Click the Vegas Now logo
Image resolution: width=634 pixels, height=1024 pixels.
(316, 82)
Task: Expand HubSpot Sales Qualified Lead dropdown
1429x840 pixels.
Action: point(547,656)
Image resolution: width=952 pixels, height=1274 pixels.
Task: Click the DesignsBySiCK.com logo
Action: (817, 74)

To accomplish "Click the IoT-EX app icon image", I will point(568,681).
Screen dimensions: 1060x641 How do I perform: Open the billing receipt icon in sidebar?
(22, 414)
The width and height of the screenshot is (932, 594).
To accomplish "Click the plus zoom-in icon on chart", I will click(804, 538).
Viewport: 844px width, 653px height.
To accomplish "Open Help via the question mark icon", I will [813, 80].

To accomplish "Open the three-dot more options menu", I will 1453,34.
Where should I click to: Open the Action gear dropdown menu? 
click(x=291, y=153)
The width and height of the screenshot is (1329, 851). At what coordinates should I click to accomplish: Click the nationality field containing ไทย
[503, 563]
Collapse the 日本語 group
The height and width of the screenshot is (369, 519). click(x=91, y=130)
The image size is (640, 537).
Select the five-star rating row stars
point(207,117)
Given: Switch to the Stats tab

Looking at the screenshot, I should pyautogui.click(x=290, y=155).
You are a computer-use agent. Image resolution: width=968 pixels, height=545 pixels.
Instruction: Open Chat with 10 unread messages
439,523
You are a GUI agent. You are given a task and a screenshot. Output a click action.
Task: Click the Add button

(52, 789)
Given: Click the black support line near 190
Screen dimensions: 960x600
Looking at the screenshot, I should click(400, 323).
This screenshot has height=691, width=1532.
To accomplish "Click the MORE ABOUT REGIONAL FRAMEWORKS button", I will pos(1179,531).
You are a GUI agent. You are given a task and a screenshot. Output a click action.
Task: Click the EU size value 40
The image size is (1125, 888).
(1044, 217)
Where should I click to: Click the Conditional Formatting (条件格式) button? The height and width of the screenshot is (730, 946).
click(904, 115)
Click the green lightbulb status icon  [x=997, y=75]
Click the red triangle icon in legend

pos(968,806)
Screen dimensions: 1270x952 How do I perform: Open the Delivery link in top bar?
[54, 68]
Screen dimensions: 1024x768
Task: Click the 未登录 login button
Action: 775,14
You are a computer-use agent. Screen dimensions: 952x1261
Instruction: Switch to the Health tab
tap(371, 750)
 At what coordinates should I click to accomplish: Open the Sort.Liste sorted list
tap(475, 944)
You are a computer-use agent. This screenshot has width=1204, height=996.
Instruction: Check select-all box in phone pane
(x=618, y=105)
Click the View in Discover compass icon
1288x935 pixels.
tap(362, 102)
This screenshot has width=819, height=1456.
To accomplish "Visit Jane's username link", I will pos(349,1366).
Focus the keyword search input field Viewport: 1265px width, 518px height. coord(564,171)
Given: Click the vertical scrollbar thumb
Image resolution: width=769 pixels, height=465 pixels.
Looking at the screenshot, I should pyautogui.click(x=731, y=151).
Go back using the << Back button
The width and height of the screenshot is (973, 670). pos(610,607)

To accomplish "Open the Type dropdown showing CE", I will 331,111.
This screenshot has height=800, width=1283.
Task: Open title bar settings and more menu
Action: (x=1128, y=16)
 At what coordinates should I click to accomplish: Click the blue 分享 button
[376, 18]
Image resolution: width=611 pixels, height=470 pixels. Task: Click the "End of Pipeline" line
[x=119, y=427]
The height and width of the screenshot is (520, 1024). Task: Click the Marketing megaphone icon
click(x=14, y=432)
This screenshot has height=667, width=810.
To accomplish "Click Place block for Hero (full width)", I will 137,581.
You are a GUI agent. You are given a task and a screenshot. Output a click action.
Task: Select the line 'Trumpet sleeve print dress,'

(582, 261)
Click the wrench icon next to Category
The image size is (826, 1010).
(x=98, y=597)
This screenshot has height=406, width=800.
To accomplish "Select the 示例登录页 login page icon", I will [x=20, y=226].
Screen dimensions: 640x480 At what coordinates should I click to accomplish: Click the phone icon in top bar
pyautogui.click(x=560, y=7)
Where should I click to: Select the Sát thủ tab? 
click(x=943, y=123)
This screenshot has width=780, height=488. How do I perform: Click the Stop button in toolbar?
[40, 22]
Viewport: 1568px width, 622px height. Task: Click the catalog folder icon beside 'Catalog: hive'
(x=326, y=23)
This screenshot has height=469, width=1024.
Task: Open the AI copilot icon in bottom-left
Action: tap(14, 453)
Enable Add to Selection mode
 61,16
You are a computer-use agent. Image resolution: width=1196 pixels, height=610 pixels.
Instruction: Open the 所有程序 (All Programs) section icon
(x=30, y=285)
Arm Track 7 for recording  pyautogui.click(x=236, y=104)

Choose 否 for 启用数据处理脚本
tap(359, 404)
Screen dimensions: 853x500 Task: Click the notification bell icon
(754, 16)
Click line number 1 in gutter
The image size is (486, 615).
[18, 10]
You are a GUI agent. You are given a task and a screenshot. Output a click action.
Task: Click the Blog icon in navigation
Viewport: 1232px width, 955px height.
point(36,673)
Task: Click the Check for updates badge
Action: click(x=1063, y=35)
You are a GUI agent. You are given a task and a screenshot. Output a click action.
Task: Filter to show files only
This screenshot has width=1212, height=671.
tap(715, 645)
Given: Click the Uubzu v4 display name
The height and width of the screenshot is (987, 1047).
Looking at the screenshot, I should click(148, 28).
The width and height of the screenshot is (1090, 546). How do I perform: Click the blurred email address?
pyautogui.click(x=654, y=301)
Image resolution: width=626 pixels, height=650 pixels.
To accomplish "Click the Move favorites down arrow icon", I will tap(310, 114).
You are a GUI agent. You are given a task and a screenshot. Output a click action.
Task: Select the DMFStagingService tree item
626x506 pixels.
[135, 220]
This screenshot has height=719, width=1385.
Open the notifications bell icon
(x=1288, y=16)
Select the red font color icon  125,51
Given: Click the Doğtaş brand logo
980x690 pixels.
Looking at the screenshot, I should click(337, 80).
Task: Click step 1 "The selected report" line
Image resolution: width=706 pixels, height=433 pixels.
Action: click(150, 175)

Short problem
Could you return all of the items above verbatim, every line in its original order?

Exercise response
Click the Vegas Now logo
Image resolution: width=634 pixels, height=1024 pixels.
(316, 82)
Task: Expand HubSpot Sales Qualified Lead dropdown
1429x840 pixels.
Action: point(547,656)
Image resolution: width=952 pixels, height=1274 pixels.
Task: Click the DesignsBySiCK.com logo
Action: (817, 74)

To accomplish "Click the IoT-EX app icon image", I will point(568,681).
Screen dimensions: 1060x641 How do I perform: Open the billing receipt icon in sidebar?
(22, 414)
The width and height of the screenshot is (932, 594).
To accomplish "Click the plus zoom-in icon on chart", I will click(804, 538).
Viewport: 844px width, 653px height.
To accomplish "Open Help via the question mark icon", I will [813, 80].

To accomplish "Open the three-dot more options menu", I will 1453,34.
Where should I click to: Open the Action gear dropdown menu? 
click(x=291, y=153)
The width and height of the screenshot is (1329, 851). At what coordinates should I click to accomplish: Click the nationality field containing ไทย
[503, 563]
Collapse the 日本語 group
The height and width of the screenshot is (369, 519). click(x=91, y=130)
The image size is (640, 537).
Select the five-star rating row stars
point(207,117)
Given: Switch to the Stats tab

Looking at the screenshot, I should pyautogui.click(x=290, y=155).
You are a computer-use agent. Image resolution: width=968 pixels, height=545 pixels.
Instruction: Open Chat with 10 unread messages
439,523
You are a GUI agent. You are given a task and a screenshot. Output a click action.
Task: Click the Add button

(52, 789)
Given: Click the black support line near 190
Screen dimensions: 960x600
Looking at the screenshot, I should click(400, 323).
This screenshot has height=691, width=1532.
To accomplish "Click the MORE ABOUT REGIONAL FRAMEWORKS button", I will pos(1179,531).
You are a GUI agent. You are given a task and a screenshot. Output a click action.
Task: Click the EU size value 40
The image size is (1125, 888).
(1044, 217)
Where should I click to: Click the Conditional Formatting (条件格式) button? The height and width of the screenshot is (730, 946).
click(904, 115)
Click the green lightbulb status icon  [x=997, y=75]
Click the red triangle icon in legend

pos(968,806)
Screen dimensions: 1270x952 How do I perform: Open the Delivery link in top bar?
[54, 68]
Screen dimensions: 1024x768
Task: Click the 未登录 login button
Action: 775,14
You are a computer-use agent. Screen dimensions: 952x1261
Instruction: Switch to the Health tab
tap(371, 750)
 At what coordinates should I click to accomplish: Open the Sort.Liste sorted list
tap(475, 944)
You are a computer-use agent. This screenshot has width=1204, height=996.
Instruction: Check select-all box in phone pane
(x=618, y=105)
Click the View in Discover compass icon
1288x935 pixels.
tap(362, 102)
This screenshot has width=819, height=1456.
To accomplish "Visit Jane's username link", I will pos(349,1366).
Focus the keyword search input field Viewport: 1265px width, 518px height. coord(564,171)
Given: Click the vertical scrollbar thumb
Image resolution: width=769 pixels, height=465 pixels.
Looking at the screenshot, I should pyautogui.click(x=731, y=151).
Go back using the << Back button
The width and height of the screenshot is (973, 670). pos(610,607)

To accomplish "Open the Type dropdown showing CE", I will 331,111.
This screenshot has height=800, width=1283.
Task: Open title bar settings and more menu
Action: (x=1128, y=16)
 At what coordinates should I click to accomplish: Click the blue 分享 button
[376, 18]
Image resolution: width=611 pixels, height=470 pixels. Task: Click the "End of Pipeline" line
[x=119, y=427]
The height and width of the screenshot is (520, 1024). Task: Click the Marketing megaphone icon
click(x=14, y=432)
This screenshot has height=667, width=810.
To accomplish "Click Place block for Hero (full width)", I will 137,581.
You are a GUI agent. You are given a task and a screenshot. Output a click action.
Task: Select the line 'Trumpet sleeve print dress,'

(582, 261)
Click the wrench icon next to Category
The image size is (826, 1010).
(x=98, y=597)
This screenshot has height=406, width=800.
To accomplish "Select the 示例登录页 login page icon", I will [x=20, y=226].
Screen dimensions: 640x480 At what coordinates should I click to accomplish: Click the phone icon in top bar
pyautogui.click(x=560, y=7)
Where should I click to: Select the Sát thủ tab? 
click(x=943, y=123)
This screenshot has width=780, height=488. How do I perform: Click the Stop button in toolbar?
[40, 22]
Viewport: 1568px width, 622px height. Task: Click the catalog folder icon beside 'Catalog: hive'
(x=326, y=23)
This screenshot has height=469, width=1024.
Task: Open the AI copilot icon in bottom-left
Action: tap(14, 453)
Enable Add to Selection mode
 61,16
You are a computer-use agent. Image resolution: width=1196 pixels, height=610 pixels.
Instruction: Open the 所有程序 (All Programs) section icon
(x=30, y=285)
Arm Track 7 for recording  pyautogui.click(x=236, y=104)

Choose 否 for 启用数据处理脚本
tap(359, 404)
Screen dimensions: 853x500 Task: Click the notification bell icon
(754, 16)
Click line number 1 in gutter
The image size is (486, 615).
[18, 10]
You are a GUI agent. You are given a task and a screenshot. Output a click action.
Task: Click the Blog icon in navigation
Viewport: 1232px width, 955px height.
point(36,673)
Task: Click the Check for updates badge
Action: click(x=1063, y=35)
You are a GUI agent. You are given a task and a screenshot. Output a click action.
Task: Filter to show files only
This screenshot has width=1212, height=671.
tap(715, 645)
Given: Click the Uubzu v4 display name
The height and width of the screenshot is (987, 1047).
Looking at the screenshot, I should click(148, 28).
The width and height of the screenshot is (1090, 546). How do I perform: Click the blurred email address?
pyautogui.click(x=654, y=301)
Image resolution: width=626 pixels, height=650 pixels.
To accomplish "Click the Move favorites down arrow icon", I will tap(310, 114).
You are a GUI agent. You are given a task and a screenshot. Output a click action.
Task: Select the DMFStagingService tree item
626x506 pixels.
[135, 220]
This screenshot has height=719, width=1385.
Open the notifications bell icon
(x=1288, y=16)
Select the red font color icon  125,51
Given: Click the Doğtaş brand logo
980x690 pixels.
Looking at the screenshot, I should click(337, 80).
Task: Click step 1 "The selected report" line
Image resolution: width=706 pixels, height=433 pixels.
Action: click(150, 175)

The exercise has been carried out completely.